Search for tables missing foreign key indexes:

sql
-- Find foreign keys without indexes
SELECT
    tc.table_name, kcu.column_name
FROM information_schema.table_constraints tc
JOIN information_schema.key_column_usage kcu
    ON tc.constraint_name = kcu.constraint_name
WHERE tc.constraint_type = 'FOREIGN KEY'
AND NOT EXISTS (
    SELECT 1 FROM pg_indexes
    WHERE tablename = tc.table_name
    AND indexdef LIKE '%' || kcu.column_name || '%'
);

Step 6: Assess Tenant Isolation Performance

Test for noisy neighbor effects:

  1. Baseline: Measure performance for Tenant A under normal load
  2. Stress: Generate heavy load for Tenant B (10x normal)
  3. Measure: Re-measure Tenant A's performance during Tenant B's stress
  4. Compare: Degradation should be <10%

Test scenarios:

  • Large tenant with heavy query load
  • Tenant with large data volume (>1M rows)
  • Tenant with high write throughput
  • Concurrent operations across many tenants

Document:

  • Per-tenant connection pool usage
  • Per-tenant query latency distribution
  • Resource contention points
  • Noisy neighbor mitigation effectiveness

Step 7: Generate Audit Report

Produce a comprehensive performance report:

markdown
## Performance Audit Report

### Date: YYYY-MM-DD
### Scope: [What was audited]
### Environment: [Hardware, software versions, data volumes]

### Executive Summary
[2-3 sentence overview of findings and key recommendations]

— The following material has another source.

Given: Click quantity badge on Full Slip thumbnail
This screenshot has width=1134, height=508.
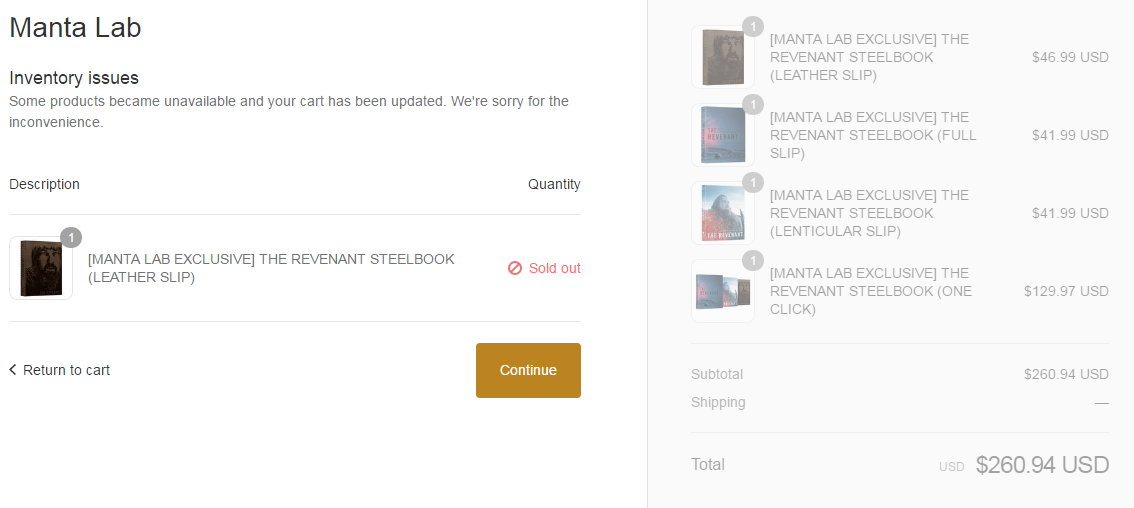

### Critical Findings (Fix immediately)
| Finding | Current | Target | Impact | Effort |
|---------|---------|--------|--------|--------|
| ... | ... | ... | High/Medium/Low | Small/Medium/Large |

### Performance Baselines
| Endpoint | p50 | p95 | p99 | Throughput | Status |
|----------|-----|-----|-----|-----------|--------|
| GET /users | Xms | Xms | Xms | X/s | OK/WARN/FAIL |

### Database Analysis
| Query | Avg Time | Calls/min | Fix |
|-------|----------|-----------|-----|
| ... | Xms | N | Add index on X |

### Tenant Isolation
| Metric | Baseline | Under Load | Degradation |
|--------|----------|-----------|-------------|
| Tenant A p99 | Xms | Xms | X% |

### Recommendations (Prioritized)
1. [Highest impact, lowest effort first]
2. ...

### Benchmark Regression Tests Added
[List of new benchmark tests to prevent regressions]

Write the report to docs/spec/.llm/plans/performance-audit-YYYY-MM-DD.md.